» The data

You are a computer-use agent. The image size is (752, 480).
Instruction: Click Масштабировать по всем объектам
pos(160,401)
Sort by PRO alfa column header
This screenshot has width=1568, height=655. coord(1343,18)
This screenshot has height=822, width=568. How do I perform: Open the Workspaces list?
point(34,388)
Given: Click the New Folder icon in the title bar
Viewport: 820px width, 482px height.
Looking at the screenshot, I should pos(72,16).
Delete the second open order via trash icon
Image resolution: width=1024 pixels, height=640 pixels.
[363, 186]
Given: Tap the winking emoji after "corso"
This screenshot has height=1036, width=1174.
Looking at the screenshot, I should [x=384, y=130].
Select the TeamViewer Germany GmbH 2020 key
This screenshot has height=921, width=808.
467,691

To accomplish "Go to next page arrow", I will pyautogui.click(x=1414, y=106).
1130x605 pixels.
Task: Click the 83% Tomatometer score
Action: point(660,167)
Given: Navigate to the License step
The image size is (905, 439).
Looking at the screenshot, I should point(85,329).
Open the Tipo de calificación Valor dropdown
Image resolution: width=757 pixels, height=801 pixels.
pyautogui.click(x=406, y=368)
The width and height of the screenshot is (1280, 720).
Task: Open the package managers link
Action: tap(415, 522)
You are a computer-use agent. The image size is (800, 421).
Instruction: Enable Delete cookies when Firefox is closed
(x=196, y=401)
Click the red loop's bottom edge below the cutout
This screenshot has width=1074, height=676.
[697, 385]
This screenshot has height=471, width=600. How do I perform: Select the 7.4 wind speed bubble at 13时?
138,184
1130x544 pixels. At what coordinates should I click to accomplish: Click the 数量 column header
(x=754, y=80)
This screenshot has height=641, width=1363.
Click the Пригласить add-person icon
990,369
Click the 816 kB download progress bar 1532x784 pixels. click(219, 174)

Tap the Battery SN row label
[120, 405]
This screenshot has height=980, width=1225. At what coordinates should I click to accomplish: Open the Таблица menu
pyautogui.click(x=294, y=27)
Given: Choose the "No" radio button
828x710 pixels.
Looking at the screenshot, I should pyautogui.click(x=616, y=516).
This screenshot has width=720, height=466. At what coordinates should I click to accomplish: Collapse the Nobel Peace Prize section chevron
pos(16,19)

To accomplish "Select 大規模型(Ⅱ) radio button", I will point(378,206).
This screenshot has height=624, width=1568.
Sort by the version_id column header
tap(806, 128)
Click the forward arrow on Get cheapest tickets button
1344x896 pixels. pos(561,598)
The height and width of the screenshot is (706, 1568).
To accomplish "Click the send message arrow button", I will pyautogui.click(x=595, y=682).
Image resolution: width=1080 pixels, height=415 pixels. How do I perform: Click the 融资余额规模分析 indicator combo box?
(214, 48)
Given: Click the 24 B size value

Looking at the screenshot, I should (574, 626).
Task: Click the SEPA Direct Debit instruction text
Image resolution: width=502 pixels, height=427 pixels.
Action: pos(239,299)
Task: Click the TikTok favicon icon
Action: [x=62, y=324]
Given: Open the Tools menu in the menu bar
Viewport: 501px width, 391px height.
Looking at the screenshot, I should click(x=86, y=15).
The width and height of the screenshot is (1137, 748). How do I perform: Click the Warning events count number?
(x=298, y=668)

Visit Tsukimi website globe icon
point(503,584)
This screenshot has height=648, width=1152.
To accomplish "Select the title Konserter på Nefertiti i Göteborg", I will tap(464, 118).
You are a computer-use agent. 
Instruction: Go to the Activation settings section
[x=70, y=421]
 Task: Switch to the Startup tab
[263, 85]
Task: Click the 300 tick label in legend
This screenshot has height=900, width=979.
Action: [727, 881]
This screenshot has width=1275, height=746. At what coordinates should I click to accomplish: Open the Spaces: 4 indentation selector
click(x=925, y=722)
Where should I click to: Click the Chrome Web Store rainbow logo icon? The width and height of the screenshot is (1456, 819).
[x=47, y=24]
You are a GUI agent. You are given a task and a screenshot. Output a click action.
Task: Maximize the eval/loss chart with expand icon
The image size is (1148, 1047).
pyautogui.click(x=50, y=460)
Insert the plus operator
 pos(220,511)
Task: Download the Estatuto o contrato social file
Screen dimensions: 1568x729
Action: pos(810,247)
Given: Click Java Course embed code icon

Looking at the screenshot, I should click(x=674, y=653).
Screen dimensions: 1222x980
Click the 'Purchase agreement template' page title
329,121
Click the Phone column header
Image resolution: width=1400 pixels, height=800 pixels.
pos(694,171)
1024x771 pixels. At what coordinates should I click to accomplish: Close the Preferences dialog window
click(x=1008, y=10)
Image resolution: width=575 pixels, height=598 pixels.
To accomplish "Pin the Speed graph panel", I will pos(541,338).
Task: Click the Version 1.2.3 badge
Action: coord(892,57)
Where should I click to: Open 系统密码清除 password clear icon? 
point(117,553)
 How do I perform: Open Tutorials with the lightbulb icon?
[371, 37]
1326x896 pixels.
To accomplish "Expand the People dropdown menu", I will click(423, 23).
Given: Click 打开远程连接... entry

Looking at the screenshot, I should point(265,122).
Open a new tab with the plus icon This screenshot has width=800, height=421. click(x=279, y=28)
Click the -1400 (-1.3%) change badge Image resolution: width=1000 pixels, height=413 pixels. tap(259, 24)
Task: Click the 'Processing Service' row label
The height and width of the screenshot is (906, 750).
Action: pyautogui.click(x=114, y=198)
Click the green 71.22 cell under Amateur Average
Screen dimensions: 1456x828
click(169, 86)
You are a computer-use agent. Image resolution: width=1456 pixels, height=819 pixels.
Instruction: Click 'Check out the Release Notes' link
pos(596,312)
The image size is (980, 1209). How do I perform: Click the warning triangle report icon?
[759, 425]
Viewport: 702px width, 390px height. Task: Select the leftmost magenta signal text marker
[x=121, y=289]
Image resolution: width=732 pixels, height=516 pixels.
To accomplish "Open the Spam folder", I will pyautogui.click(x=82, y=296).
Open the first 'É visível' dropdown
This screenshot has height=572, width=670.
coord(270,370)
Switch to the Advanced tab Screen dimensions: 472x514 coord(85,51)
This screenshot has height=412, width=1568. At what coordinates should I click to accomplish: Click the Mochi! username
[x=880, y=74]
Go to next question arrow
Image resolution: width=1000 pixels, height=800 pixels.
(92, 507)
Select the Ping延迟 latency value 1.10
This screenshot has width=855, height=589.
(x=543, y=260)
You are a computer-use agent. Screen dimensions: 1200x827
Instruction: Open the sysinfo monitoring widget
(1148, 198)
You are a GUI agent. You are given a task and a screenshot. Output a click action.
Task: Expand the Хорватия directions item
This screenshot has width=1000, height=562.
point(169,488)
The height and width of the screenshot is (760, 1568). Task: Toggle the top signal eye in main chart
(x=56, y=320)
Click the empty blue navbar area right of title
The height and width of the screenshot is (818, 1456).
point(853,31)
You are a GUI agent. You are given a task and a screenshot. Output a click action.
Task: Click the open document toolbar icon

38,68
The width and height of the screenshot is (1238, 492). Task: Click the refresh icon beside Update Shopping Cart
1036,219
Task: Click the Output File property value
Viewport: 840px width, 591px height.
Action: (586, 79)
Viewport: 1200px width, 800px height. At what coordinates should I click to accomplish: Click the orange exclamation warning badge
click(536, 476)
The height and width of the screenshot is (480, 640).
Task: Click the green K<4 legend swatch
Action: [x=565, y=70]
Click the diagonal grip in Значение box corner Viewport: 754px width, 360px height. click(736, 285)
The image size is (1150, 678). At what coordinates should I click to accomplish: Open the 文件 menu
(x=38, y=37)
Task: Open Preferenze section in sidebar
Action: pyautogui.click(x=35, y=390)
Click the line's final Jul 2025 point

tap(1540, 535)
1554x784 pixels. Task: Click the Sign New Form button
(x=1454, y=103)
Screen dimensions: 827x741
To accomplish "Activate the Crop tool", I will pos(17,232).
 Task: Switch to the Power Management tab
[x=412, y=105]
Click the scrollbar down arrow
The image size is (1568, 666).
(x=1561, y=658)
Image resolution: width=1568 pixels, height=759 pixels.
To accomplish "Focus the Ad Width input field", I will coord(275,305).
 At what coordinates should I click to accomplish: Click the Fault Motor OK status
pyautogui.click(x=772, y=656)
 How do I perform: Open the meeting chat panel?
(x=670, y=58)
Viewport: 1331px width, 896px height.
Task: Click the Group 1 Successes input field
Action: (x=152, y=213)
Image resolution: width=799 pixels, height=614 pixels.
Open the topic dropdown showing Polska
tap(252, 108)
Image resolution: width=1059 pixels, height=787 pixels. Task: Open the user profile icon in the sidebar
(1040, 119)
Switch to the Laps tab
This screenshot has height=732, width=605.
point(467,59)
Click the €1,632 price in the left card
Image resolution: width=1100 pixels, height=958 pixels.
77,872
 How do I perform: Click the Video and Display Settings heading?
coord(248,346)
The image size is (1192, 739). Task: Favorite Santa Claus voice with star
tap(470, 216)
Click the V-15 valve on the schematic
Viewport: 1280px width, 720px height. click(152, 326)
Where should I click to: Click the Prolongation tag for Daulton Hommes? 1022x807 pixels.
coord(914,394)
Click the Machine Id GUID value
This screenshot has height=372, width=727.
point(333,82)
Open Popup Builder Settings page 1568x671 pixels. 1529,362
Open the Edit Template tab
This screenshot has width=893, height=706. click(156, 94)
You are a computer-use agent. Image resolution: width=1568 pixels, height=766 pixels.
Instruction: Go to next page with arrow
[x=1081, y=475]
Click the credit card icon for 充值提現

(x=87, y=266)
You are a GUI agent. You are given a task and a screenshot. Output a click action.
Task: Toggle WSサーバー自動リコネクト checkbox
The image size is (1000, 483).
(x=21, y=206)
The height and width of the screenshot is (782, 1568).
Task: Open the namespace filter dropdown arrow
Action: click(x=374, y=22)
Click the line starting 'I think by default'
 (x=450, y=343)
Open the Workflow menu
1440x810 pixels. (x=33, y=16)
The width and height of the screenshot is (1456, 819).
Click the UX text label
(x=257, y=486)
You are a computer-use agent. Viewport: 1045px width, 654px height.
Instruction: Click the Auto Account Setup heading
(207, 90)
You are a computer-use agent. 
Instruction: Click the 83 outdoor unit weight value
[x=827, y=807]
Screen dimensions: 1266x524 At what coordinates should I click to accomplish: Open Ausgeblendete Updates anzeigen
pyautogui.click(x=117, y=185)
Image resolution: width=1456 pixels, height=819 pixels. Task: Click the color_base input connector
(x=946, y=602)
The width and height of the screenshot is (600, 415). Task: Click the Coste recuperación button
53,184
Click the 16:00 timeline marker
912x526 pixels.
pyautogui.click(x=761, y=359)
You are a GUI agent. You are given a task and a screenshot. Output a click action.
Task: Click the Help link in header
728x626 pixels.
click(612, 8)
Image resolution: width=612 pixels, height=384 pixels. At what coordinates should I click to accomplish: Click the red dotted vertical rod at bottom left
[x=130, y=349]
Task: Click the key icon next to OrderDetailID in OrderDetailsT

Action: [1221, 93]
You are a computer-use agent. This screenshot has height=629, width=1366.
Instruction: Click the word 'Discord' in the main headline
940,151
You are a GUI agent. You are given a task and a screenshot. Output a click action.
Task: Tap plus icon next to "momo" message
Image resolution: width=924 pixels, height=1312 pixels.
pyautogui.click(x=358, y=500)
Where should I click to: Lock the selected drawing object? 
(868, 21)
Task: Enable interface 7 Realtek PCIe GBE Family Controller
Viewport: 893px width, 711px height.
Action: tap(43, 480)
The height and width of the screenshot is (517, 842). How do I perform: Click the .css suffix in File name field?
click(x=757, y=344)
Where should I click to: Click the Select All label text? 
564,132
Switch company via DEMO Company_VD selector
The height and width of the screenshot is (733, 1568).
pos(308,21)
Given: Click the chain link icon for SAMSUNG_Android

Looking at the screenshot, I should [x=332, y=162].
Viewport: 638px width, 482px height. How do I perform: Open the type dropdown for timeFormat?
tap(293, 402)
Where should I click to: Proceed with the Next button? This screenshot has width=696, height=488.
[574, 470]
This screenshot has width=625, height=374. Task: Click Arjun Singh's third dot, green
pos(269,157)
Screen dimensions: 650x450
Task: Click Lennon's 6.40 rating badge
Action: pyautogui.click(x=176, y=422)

» Problem to work on
Copy whichever lines of the records above contain the word "computer".

» Answer to this task
You are a computer-use agent. The image size is (752, 480).
You are a computer-use agent. The image size is (800, 421).
You are a computer-use agent. 
You are a computer-use agent. Image resolution: width=1456 pixels, height=819 pixels.
You are a computer-use agent. Screen dimensions: 1200x827
You are a computer-use agent. Image resolution: width=1568 pixels, height=766 pixels.
You are a computer-use agent. Viewport: 1045px width, 654px height.
You are a computer-use agent. 
You are a computer-use agent. This screenshot has height=629, width=1366.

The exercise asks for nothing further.